Renewed religious fervor and fanaticism bloomed in the wake
of the Black Death. Some Europeans targeted "various groups such as Jews,
friars, foreigners, beggars, pilgrims", lepers and Roma, thinking that they were to blame for the
crisis. Lepers, and other individuals
with skin diseases such as acne or psoriasis, were singled out and exterminated
throughout Europe .
Because 14th-century healers were at a loss to explain the
cause, Europeans turned to astrological forces, earthquakes, and the poisoning of wells by Jews
as possible reasons for the plague's emergence. The governments of Europe
had no apparent response to the crisis because no one knew its cause or how it
spread. The mechanism of infection and transmission of diseases was little
understood in the 14th century; many people believed only God's anger could
produce such horrific displays.
There were many attacks against Jewish communities. In
August 1349, the Jewish communities of Mainz and Cologne were
exterminated. In February of that same year, the citizens of Strasbourg murdered 2,000 Jews. By
1351, 60 major and 150 smaller Jewish communities were destroyed. The
Brotherhood of the Flagellants,
a movement said to number up to 800,000, reached its peak of popularity.
In culture
The Black Death had a profound impact on art and literature
throughout the generation that experienced it. Much of the most useful
manifestations of the Black Death in literature, to historians, comes from the
accounts of its chroniclers. Some of these chroniclers were famous writers,
philosophers and rulers such as Boccaccio and Petrarch. Their writings, however, did not
reach the majority of the European population. Petrarch's work was read mainly
by wealthy nobles and merchants of Italian city-states. He wrote hundreds of letters and
vernacular poetry, and passed on to later generations a revised interpretation
of courtly love.

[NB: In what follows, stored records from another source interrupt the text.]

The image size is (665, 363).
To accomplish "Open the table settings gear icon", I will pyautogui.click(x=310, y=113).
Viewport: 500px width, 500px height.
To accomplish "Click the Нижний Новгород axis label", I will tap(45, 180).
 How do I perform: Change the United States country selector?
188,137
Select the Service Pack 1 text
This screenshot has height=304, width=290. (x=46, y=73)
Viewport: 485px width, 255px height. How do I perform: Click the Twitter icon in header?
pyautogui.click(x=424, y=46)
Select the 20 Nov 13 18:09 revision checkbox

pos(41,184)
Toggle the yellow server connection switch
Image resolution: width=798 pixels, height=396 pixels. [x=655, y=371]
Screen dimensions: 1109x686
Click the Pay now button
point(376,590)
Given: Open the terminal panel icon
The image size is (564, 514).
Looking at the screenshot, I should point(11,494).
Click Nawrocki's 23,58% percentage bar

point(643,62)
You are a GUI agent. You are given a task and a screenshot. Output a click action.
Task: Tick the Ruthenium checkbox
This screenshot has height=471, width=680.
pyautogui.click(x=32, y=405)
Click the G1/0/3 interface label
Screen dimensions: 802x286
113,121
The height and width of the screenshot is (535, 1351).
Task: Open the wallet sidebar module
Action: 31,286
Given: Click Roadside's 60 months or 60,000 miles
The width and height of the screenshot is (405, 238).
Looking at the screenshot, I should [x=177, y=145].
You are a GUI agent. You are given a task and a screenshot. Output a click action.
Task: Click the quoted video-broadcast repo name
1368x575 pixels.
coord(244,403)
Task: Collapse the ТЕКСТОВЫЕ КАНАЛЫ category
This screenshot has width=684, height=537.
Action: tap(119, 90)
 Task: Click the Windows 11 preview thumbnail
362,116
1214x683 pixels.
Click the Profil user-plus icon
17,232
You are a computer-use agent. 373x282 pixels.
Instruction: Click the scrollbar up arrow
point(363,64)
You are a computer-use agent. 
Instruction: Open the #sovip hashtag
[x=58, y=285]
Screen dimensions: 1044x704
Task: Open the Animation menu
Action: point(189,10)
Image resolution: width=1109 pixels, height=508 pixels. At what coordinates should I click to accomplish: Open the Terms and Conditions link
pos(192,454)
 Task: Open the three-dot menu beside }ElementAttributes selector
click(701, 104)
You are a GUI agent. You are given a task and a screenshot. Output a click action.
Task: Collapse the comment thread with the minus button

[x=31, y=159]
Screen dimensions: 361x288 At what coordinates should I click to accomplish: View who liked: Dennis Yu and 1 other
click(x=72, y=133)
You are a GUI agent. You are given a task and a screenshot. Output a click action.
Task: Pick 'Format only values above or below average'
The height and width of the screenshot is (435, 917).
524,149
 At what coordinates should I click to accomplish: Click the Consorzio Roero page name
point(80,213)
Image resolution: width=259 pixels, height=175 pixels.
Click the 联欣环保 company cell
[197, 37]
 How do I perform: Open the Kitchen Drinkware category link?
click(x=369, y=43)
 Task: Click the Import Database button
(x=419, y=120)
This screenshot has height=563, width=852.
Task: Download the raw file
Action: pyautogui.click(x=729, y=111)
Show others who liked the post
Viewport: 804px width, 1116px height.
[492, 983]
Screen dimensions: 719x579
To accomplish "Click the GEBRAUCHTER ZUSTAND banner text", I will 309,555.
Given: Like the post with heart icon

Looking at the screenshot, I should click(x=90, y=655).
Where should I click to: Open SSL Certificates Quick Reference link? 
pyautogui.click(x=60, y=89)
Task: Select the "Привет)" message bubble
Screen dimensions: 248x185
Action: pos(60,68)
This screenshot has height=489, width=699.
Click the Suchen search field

There was one troubadour, writing in the lyric style long out of fashion, who was
active in 1348. Peire Lunel de
Montech composed
the sorrowful sirventes "Meravilhar no·s
devo pas las gens" during the height of the plague in Toulouse .
They died by the hundreds, both day and night, and all were
thrown in ... ditches and covered with earth. And as soon as those ditches were
filled, more were dug. And I, Agnolo di Tura ... buried my five children with
my own hands ... And so many died that all believed it was the end of the
world.
—The Plague in Siena :
An Italian Chronicle
How many valiant men, how many fair ladies, breakfast with
their kinfolk and the same night supped with their ancestors in the next world!
The condition of the people was pitiable to behold. They sickened by the
thousands daily, and died unattended and without help. Many died in the open
street, others dying in their houses, made it known by the stench of their
rotting bodies. Consecrated churchyards did not suffice for the burial of the
vast multitude of bodies, which were heaped by the hundreds in vast trenches,
like goods in a ships hold and covered with a little earth.